It’s easy to assume that prices rise and fall with economic growth. But it’s more complicated than that. An economy can race ahead if it has the productive capacity to satisfy demand without putting upward pressure on prices. The inverse is also true. Inflation can accompany a downturn if too much capacity is destroyed. Stephen Poloz, the Bank of Canada’s current governor, warned politicians of the latter during the trade wars, just in case they assumed the central bank would be there to offset the negative effects of their tit-for-tat tariffs. The message he delivered then applies now: it’s not that simple.

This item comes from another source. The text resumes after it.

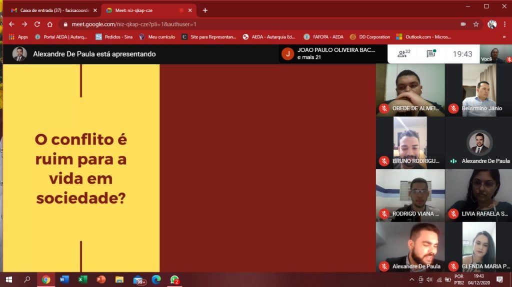Expand the hidden bookmarks overflow chevron
Viewport: 512px width, 287px height.
click(504, 37)
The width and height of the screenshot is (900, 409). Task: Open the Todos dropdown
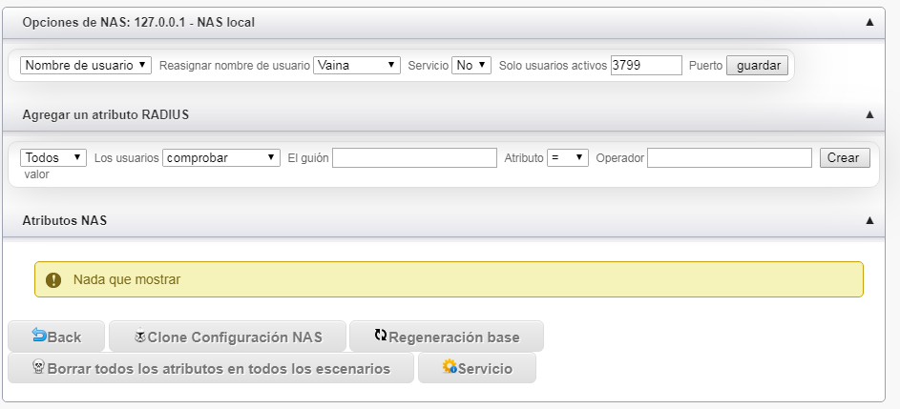pyautogui.click(x=53, y=158)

“We are likely to emerge from the shutdown with both demand and supply weaker than before,” Lane said. “The scarring associated with the shutdown could lower productivity, which tends to result in higher inflation. But the bank’s analysis suggests that the decline in demand stemming in part from weaker business and consumer confidence is likely to have a larger effect. On balance, there is likely to be downward pressure on inflation.”
Inflation has been a non-story in Canada for years. Even last year, when most of the world’s central banks were cutting interest rates, the Bank of Canada stayed the course because the CPI was increasing at an annual pace of about two per cent, exactly where policymakers wanted it.
The smooth ride is over. Poloz and his deputies survived the trade wars, but at least they had a target. Macklem’s central bank will be aiming into the fog.